The file was generated from SQL Server. I would like to convert it to a visual file, type .CSV, is it possible?
The file was generated from SQL Server. I would like to convert it to a visual file, type .CSV, is it possible?
Man, this type of conversion does not roll, because the sql BAK file is actually native SQL statements like creating tables, inserts, etc.
The .BAK file is a system restore point file. It allows you to restore everything in your database.
To understand what a database is, I recommend reading this Bigown answer .
The famous DBMS. They allow you to work with the database evenly. If it were not for them, you would have a proprietary structure in a file, often with specialized ability.
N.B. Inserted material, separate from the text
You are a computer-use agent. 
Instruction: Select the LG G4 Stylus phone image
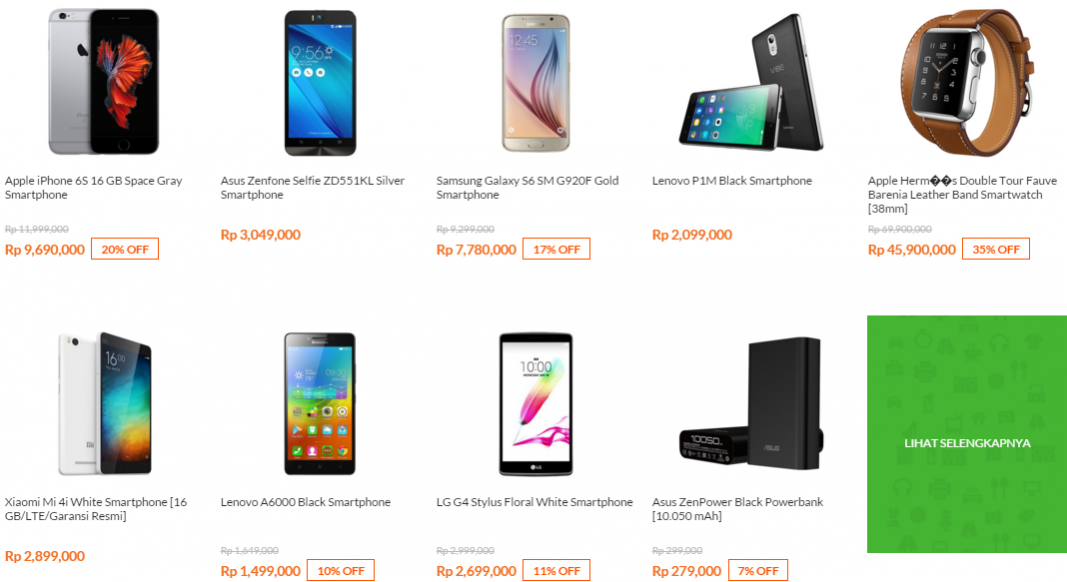[536, 404]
They allow you to put generalized information in them. In a relational schema, such as banks that speak SQL, there is an entire study to leave your data normalized . You would not need to follow these normalizations, but Codd has shown that normal shapes make it easier to maintain structures.
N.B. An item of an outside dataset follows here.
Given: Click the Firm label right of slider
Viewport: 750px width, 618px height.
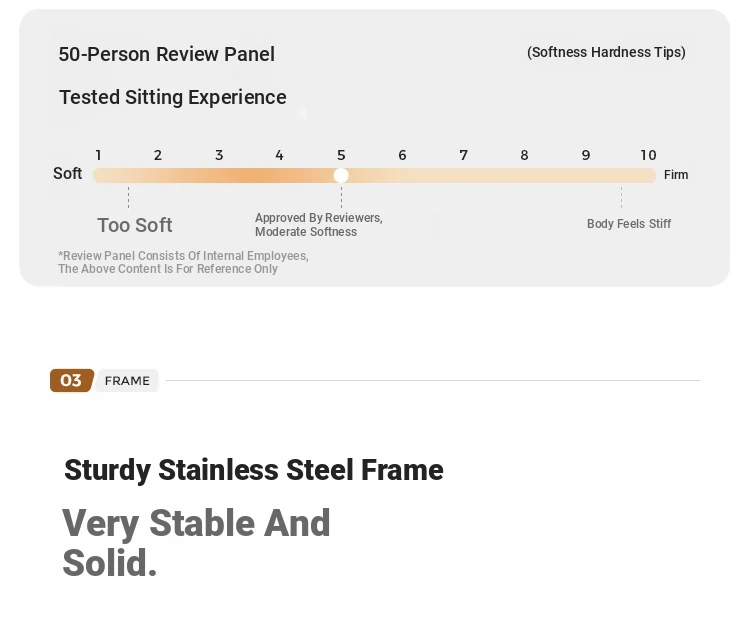Looking at the screenshot, I should pyautogui.click(x=676, y=175).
To know how to manipulate the data, a bank needs to know information about this data: the metadata of the tables and columns. So, for effective and real reading of data whose structures are not defined a priori, it is necessary to know how to find these metadata to know how to read the data.
SQL Server allows you to do many things besides simply storing data in arbitrary structures. There are also limitations / constraints. They can be of multiple types, such as uniqueness in the table, foreign key of another, not null, values in a limited set.
In addition to these restrictions, we also have triggers. Triggers serve for several interesting things, such as keeping the system consistent or updating the database with new information when another one arrives.
We also have procedures for user-defined bank manipulation. And also functions, which process data in other data.
In addition, to allow a more efficient reading of the database, there are indexes, which are data about the data more or less informing how they are arranged in the physical file in order to search efficiently.
After all this, we have views
. At first, the views are already pre-selected data through a query. To make the situation interesting, views allow for all traditional DML, such as selection, insertion, update, and deletion. Because of this ability to have data changed, views can have triggers as well as tables. If triggers were not enough, sometimes looking at a view turns out to be expensive, then you can create an index for it! In this case, the view becomes materialized in the database: the information is no longer simply retrieved from the original tables, but rather from data written to the file that was retrieved through these original tables.
You want to extract the data, do not you? To do this, you must first remove everything that is not given metadata from the file, as well as possibly the data from materialized views, to read only what matters. After you do this separation, you will need to understand how to read the metadata from the table, then start retrieving each row individually. Also do not forget that integer data is stored in binary mode, so I do not store 123456 in 7 characters, but in 4 bytes (if it is integer type). You will need to remember to read the binary to produce the CSV text
Also, do not forget: possibly all the information in the file may be compressed, in a pattern that you will need to search to see what it is. And also, to avoid some unwanted behaviors, often the database wide in the file snippets purposely abandoned, it is not within the scope of this response to talk in detail about this strategy in the storage.
But you have someone who already does this whole job for you. It is SQL Server itself. If you want to minimize your work, do as Ivan Teles suggested en your answer and restore the base. If you want to get a slightly bigger job (lying, it would be much bigger), you can try to go after some official MicroSoft documentation explaining how she lunges the data within .BAK, which I do not believe be an information easy and simple to find.